How can we put my father into a nursing home when he refuses to go?

Asked almost 5 years ago - Memphis, TN

He is totally incontinent, refuses to wear depends, refuses to go to a nursing home. He is 94 years old and lives in Memphis, Tennessee. My mother is nearly blind, 87 years old , must use a walker to get around and is no longer able to take care of him. The house smells terribly and is very unsanitary as no one is cleaning up after him.

Attorney answers (1)

  1. Joel Steven Weissler

    Pro

    Contributor Level 11

    Answered . In order to move your father you would need to be given the legal authority to move him. Each state's standards and procedures for what is sometimes called 'conservatorships' or 'guardianships' differs. The general rule is that most states have procedures to have someone appointed to protect an individual who has been shown to be unable to manage their own affairs and/or are a risk to themselves or others.

    The first solution to consider is bringing in someone to take care of and help both of your parents. If your father or mother served in the military during wartime they may be eligible for VA Aid & Attendance benefits which could help pay for help to take care of both of them in their home. Of course VA benefits also have a financial qualification component, but it is not too difficult to rearrange an individual's affairs so that they qualify.

    If they financially qualify (and owning a home will not disqualify them) their may also be state Medicare/Medicaid benefits available to assist in the home, not just if they are in a nursing home.

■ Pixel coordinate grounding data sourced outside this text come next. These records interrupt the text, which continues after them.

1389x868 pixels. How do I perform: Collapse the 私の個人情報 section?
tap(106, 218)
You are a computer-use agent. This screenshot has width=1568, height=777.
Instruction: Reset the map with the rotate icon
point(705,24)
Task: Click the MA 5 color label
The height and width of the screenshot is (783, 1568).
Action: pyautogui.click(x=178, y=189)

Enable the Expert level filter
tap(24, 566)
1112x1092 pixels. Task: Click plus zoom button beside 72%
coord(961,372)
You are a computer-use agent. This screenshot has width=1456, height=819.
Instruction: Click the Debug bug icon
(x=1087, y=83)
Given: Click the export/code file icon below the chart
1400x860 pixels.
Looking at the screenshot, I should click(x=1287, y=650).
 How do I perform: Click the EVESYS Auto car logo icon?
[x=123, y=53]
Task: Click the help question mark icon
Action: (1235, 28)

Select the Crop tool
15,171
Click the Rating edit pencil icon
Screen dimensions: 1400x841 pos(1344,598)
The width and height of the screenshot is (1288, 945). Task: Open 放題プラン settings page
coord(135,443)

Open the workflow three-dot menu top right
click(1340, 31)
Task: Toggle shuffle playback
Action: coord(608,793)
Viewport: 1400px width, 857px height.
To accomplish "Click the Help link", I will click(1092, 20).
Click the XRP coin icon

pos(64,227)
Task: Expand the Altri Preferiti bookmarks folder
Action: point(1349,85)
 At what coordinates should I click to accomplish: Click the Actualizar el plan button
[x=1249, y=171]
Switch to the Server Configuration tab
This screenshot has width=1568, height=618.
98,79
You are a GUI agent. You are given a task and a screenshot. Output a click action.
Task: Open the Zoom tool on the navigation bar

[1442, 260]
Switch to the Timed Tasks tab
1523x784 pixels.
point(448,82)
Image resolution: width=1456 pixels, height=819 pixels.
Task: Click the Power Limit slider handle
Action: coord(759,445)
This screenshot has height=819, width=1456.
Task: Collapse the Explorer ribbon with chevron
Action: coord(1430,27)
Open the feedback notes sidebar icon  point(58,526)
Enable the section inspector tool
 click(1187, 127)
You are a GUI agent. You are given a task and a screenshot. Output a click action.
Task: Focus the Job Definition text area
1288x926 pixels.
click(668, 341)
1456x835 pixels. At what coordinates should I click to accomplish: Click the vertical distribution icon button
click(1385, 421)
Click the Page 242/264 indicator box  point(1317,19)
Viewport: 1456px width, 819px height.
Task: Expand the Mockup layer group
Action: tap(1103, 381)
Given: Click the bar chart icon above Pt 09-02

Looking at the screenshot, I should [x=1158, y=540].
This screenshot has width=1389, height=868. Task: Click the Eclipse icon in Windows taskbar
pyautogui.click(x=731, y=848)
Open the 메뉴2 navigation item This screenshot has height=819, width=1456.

    It is never an easy thing dealing with an aged parent.

    Best wishes,

    Joel S. Weissler*
    Attorney at law

    *Licensed to Practice Law in the State of California


    NOTE: This answer is made available by the lawyer for educational purposes only. By using or participating in this site you understand that there is no attorney client privilege between you and the attorney responding. This site should not be used as a substitute for competent legal advice from a licensed professional attorney that practices in the subject practice discipline and with whom you have an atttorney client relationship along with all the privileges that relationship provides. The law changes frequently and varies from jurisdiction to jurisdiction. The information and materials provided are general in nature, and may not apply to a specific factual or legal circumstance described in the question.